Courtoisie photo : IXION Communications

Dans la communauté Anishnabe du Lac Simon, un jeune Amérindien de 13 ans est percuté par un poids lourd. Le chauffeur se sauve. L’enfant finit par mourir de ses blessures. Troublé devant l’injustice faite à la famille du garçon, Thomas Berger, policier suisse venu pêcher dans le nord Québec, décide de faire lui-même enquête afin de retrouver le camionneur.

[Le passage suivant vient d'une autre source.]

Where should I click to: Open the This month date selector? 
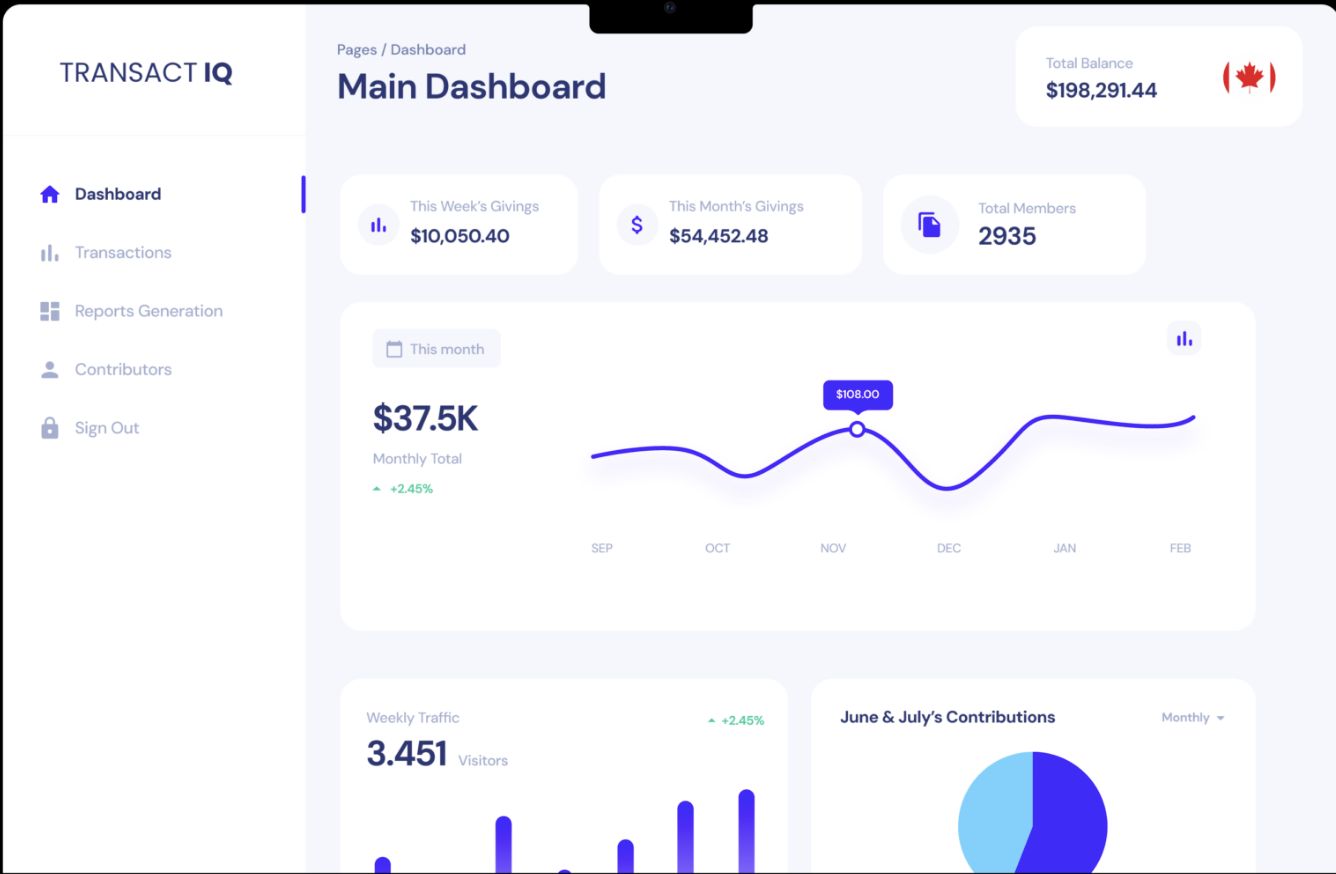(x=436, y=349)
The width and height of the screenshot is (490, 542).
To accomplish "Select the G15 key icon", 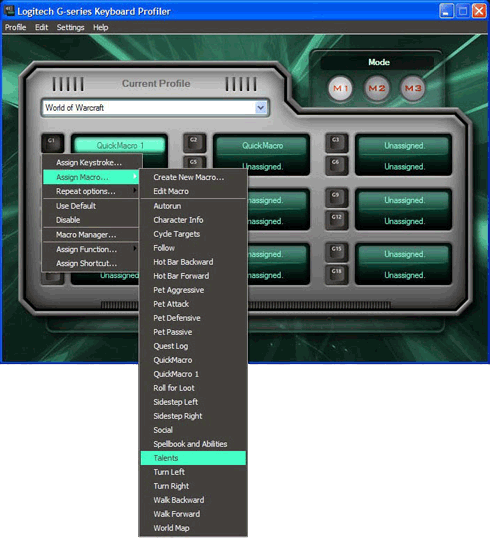I will [x=337, y=252].
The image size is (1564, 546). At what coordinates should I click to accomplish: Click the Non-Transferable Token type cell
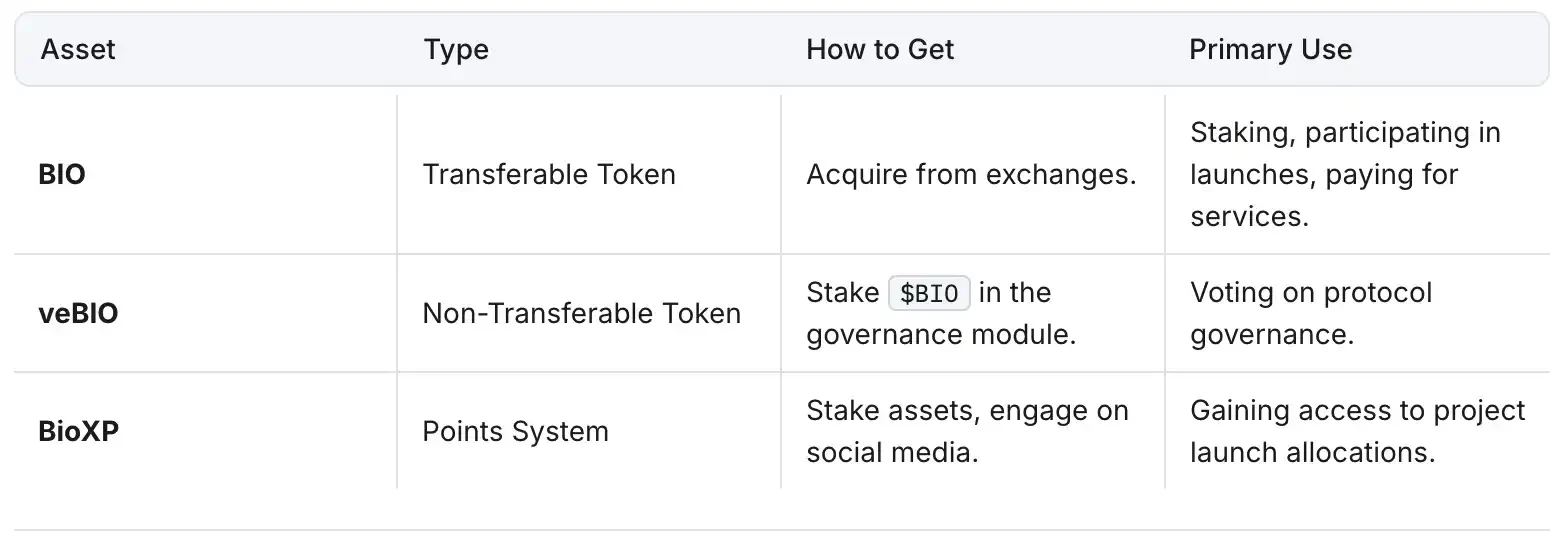581,314
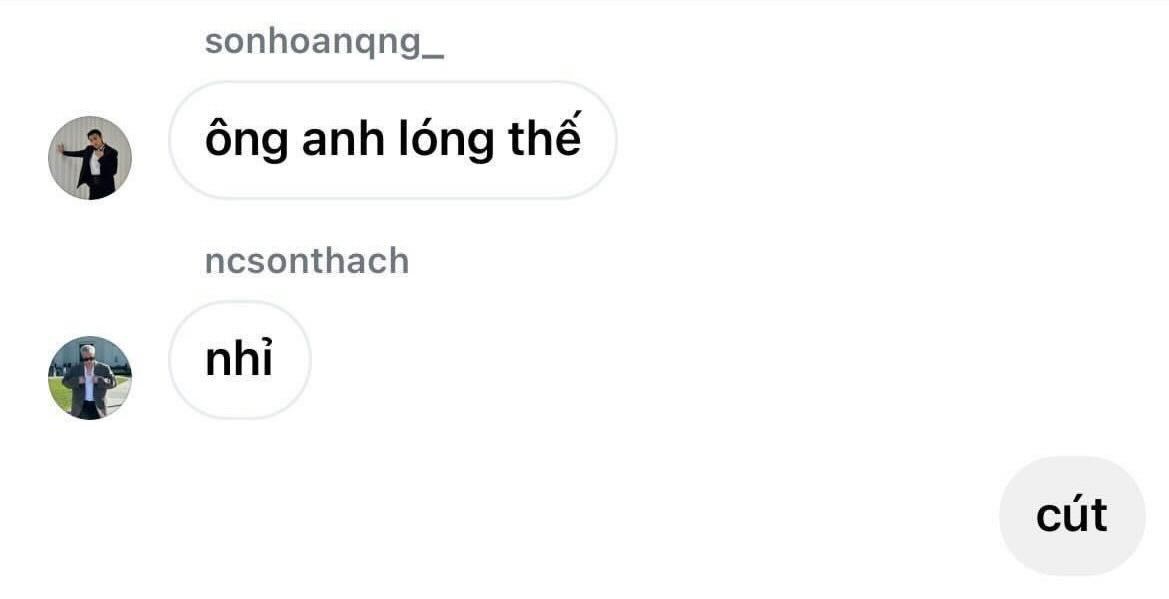Open avatar beside "ông anh lóng thế" bubble
Screen dimensions: 1169x599
(x=89, y=157)
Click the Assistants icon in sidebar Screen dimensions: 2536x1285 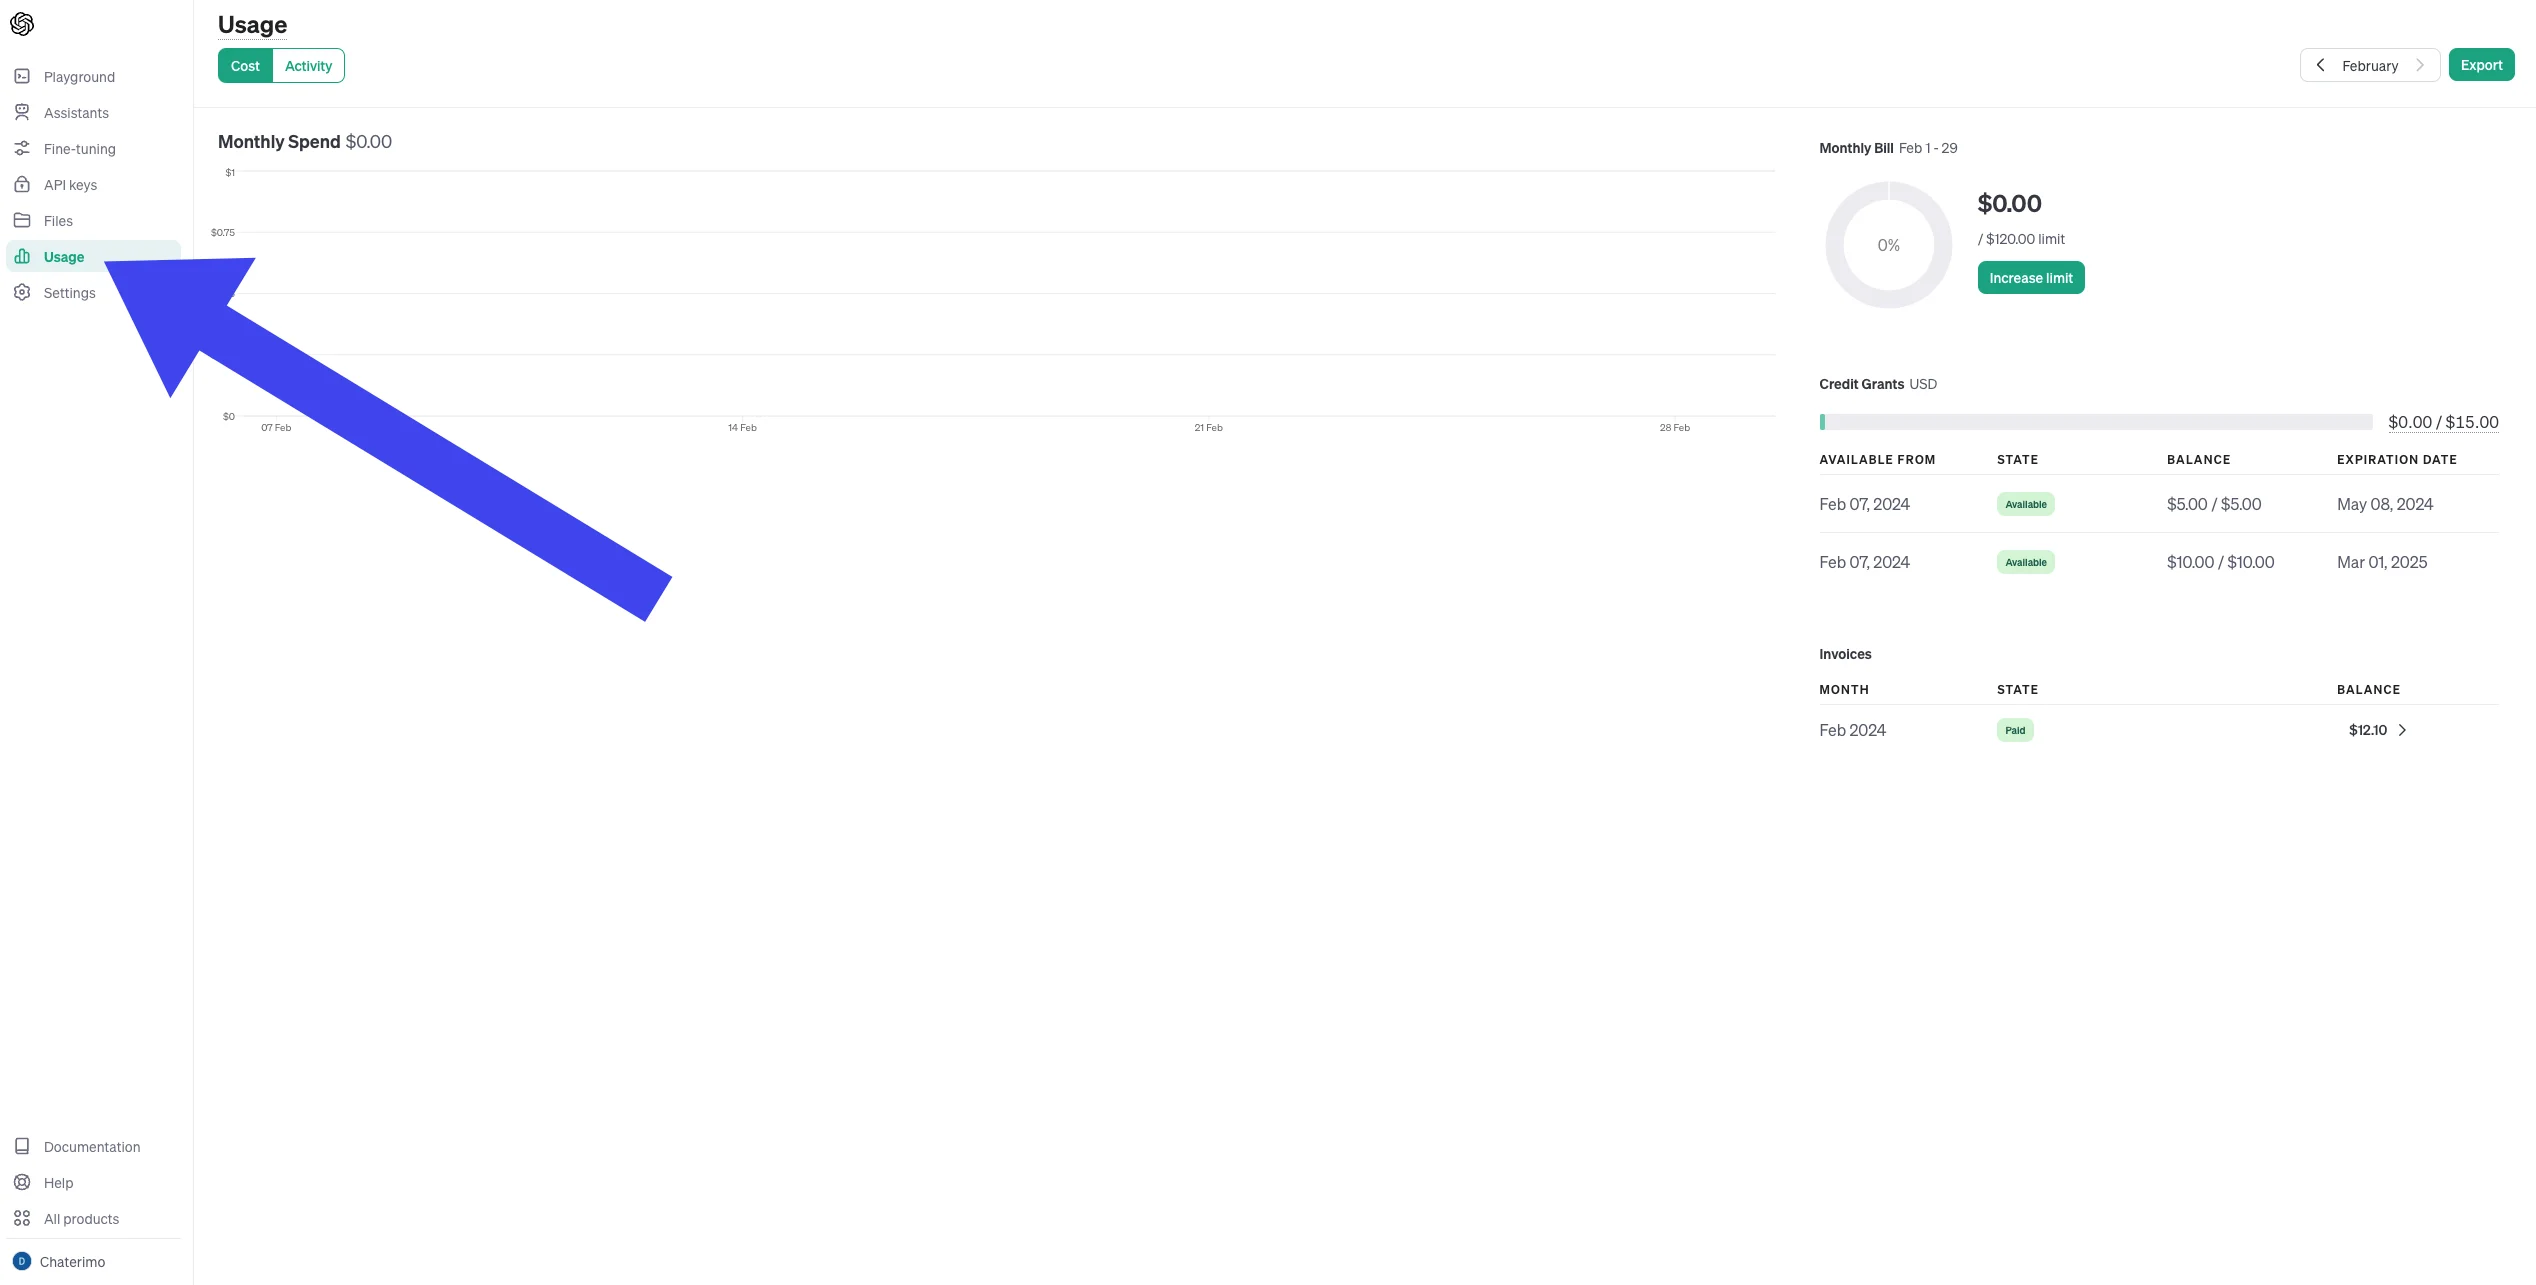coord(23,111)
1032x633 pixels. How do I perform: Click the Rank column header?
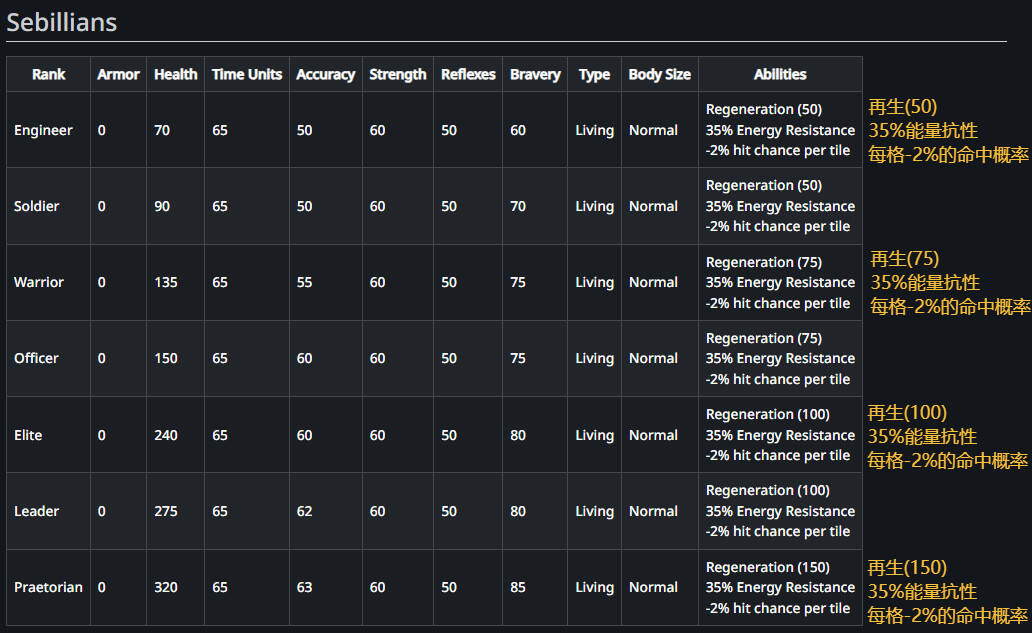48,74
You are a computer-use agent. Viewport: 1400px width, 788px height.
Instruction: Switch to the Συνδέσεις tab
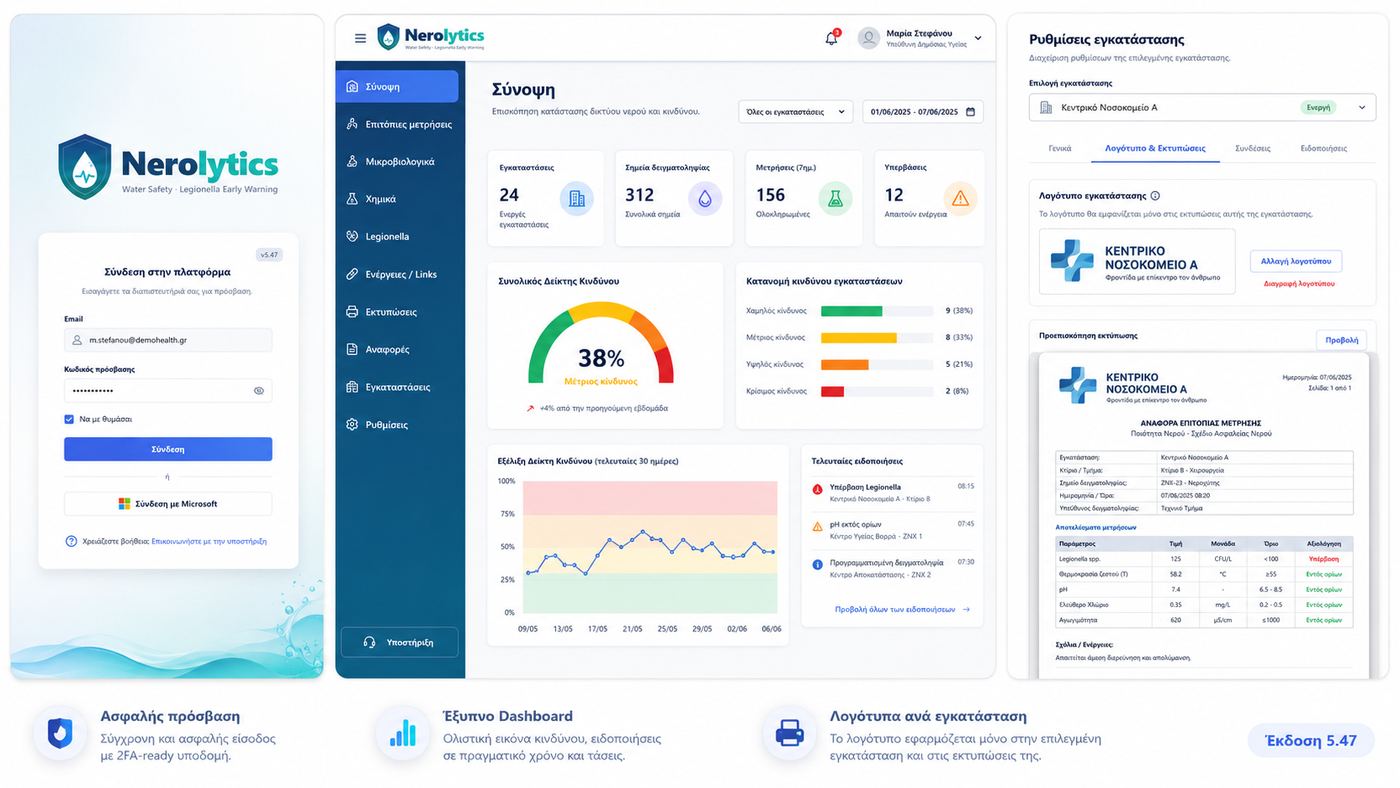(x=1252, y=148)
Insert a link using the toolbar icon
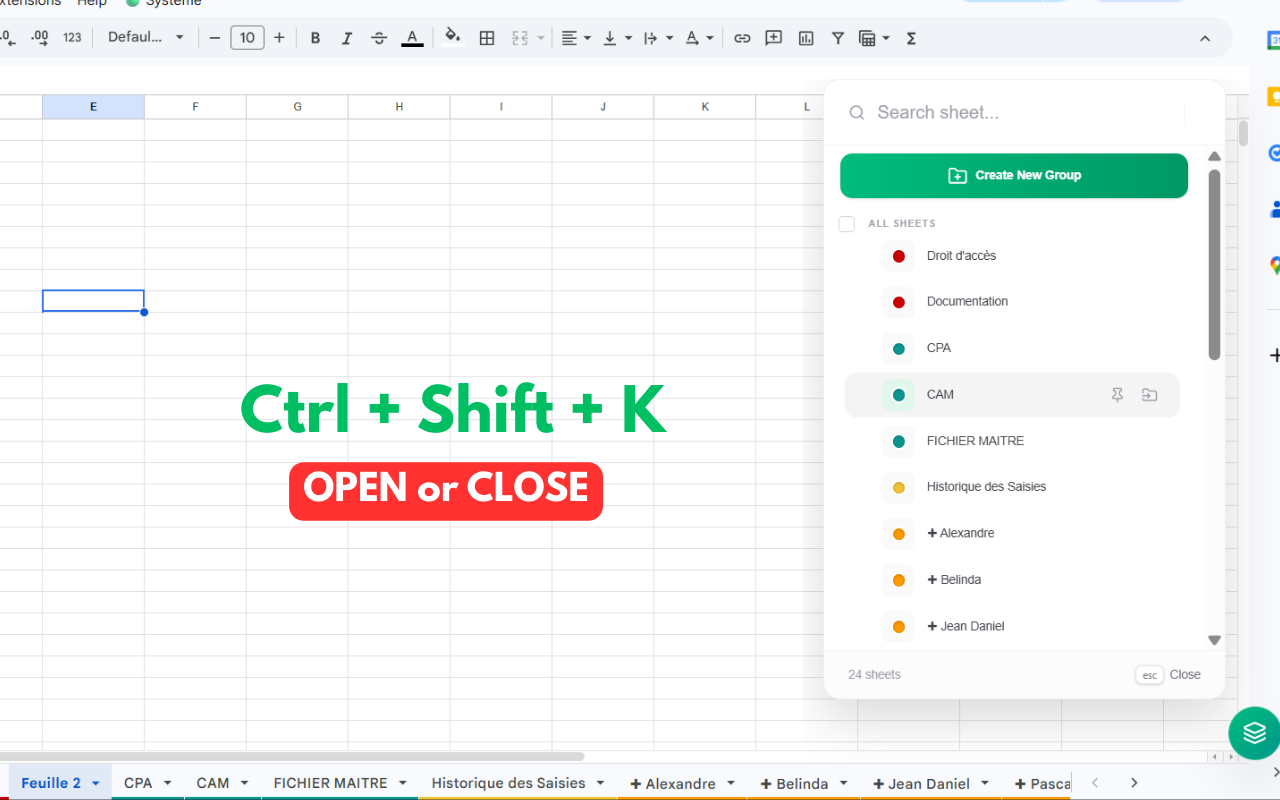 click(x=742, y=37)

D’abord, le film veut nous faire croire à un thriller. La musique, le paysage forestier, la tension qui se construit. Le drame surgit. Qui a commis le délit? Mais qui est donc ce personnage mystérieux qui laisse présager un lourd passé? La performance de Jonathan Zaccaï est tellement intense que le spectateur n’a que peu de place pour laisser courir son imagination.

On pourrait aussi croire qu’il s’agit d’une étude sociologique sur la relation des Autochtones et des « Blancs » qui les côtoient. Malheureusement, si le portrait dépeint par Fulvio Bernasconi et Antoine Jaccoud (tous deux Suisse) est réaliste, le tout a un petit ton mélodramatique qui finit par peser. Par exemple, le milieu des camionneurs est ultra-glauque, les Amérindiens et les « Blancs » se prennent aux cheveux dès qu’ils s’adressent la parole et le Québec massacre ses ressources naturelles sans pudeur. Il faut voir ce plan qui révèle la mine, avec une musique exagérément dramatique. C’est comme si on nous présentait un cadavre! Le portrait manque un peu de nuance et de lumière, même s’il nous passe un commentaire important sur notre nation.

En fait, le film est davantage un road movie. Thomas Berger arpente les routes qui montent au nord du Québec, tout en explorant les méandres du désespoir. Tous les personnages portent en eux un abîme de souffrance et quelque chose dans le paysage de l’Abitibi-Témiscamingue traduit ces états d’âmes à merveille (admirablement capturé par Filip Zumbrunn). L’histoire est un peu prévisible, mais le chemin qu’empruntent les personnages à l’intérieur d’eux-mêmes est intéressant. Les acteurs ont tous dans les yeux un air brisé, alors qu’ils cherchent à trouver la rédemption.

Miséricorde n’est pas un film parfait, mais c’est une proposition qui dépayse et qui dirige le regard vers l’autre. À ce titre, il s’agit d’un film réussi.

Rose Normandin

Miséricorde de Fulvio Bernasconi, présenté en salle depuis le 2 juin, met en vedette Evelyne Brochu, Jonathan Zaccaï, Marthe Keller, Marco Collin, Marie-Hélène Bélanger, Charlie Arcouette et Daniel Gadouas.